Being nimble to a fault

"The Company" has traditionally not been particularly agile at creating new products, or redeveloping old ones. In fact, until recenlty the technical architecture was such that it was pretty hamstrung in its efforts to make the most basic of improvements to the product. Larger changes took a very long time to develop, going through a gauntlet of a rigorous waterfall process before eventually being released to the public. The technical constraints heavily influenced the way work was done, because when changes take a long time to make its important that they're the right changes. New products or improvements were modeled and forecasted predicting revenues for executive review and prioritization; products were designed with care (if with more focus on the bottom line than the user) and development was slow involving performance testing and a many QA cycles before release. We joke now that the company operated more like IBM than an internet company.
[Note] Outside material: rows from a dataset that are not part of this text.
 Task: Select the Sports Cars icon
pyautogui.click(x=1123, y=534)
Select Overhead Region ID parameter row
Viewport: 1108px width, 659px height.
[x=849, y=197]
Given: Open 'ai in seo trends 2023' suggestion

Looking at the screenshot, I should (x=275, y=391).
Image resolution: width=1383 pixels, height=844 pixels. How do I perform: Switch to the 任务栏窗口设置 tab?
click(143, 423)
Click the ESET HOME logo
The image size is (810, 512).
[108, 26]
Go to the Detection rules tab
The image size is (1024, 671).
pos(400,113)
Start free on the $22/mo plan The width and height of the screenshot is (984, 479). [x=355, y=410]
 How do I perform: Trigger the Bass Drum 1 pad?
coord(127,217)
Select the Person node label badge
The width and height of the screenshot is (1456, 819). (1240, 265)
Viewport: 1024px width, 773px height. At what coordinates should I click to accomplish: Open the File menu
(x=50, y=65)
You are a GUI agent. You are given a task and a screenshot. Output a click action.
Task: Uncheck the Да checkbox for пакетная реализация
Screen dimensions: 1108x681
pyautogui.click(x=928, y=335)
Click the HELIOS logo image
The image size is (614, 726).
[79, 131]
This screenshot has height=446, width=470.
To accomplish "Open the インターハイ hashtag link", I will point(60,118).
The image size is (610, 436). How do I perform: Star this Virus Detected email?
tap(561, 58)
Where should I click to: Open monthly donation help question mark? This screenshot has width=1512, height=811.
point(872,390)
With new and astute technical leadership, the company has begun the steady march to rebuild the infrastructure - readying it for faster development. But, culture is slower to change than code. We still tend to operate with the same deliberate, beaurocratic attitude. Change is hard for any company and it never comes quickly or without a few shocks to the system. We are receiving those shocks by way of a few 'initiative projects' by senior managment setting an example. With these I'm observing an interesting dynamic, something not totally dissimilar to post 9/11 USA where those who dared question the wisdom of the government were painted as 'unpatriotic'. When culture needs to change and the agents of that change encounter resistance to it, they'll toughen their stance to see their will enacted. Subordinates who wish to avoid lambasting (and gain political capital) make 'yes' their favorite word... and those that challenge the new "wisdom" are deemed 'old guard' and bypassed.

And so it is that with the necessary change to make the company more nimble and competitive, skills such as Information Architecture are discarded like babies with bath water. IA means thinking and planning and that would certainly not be nimble... Consideration for making designs usable and scalable is brushed aside with the glib notion "We'll iterate". But iteration doesn't happen when everything needs fixing. More 'initiatives' are launched to fix other broken parts and the old initiatives are destined to remain in beta versions. Strategy (which by nature is planning and therefore also taboo in the new order) seems as foreign as focus is to a child with Attention Deficit Disorder.

With the best intentions, one dysfunction is replaced with another.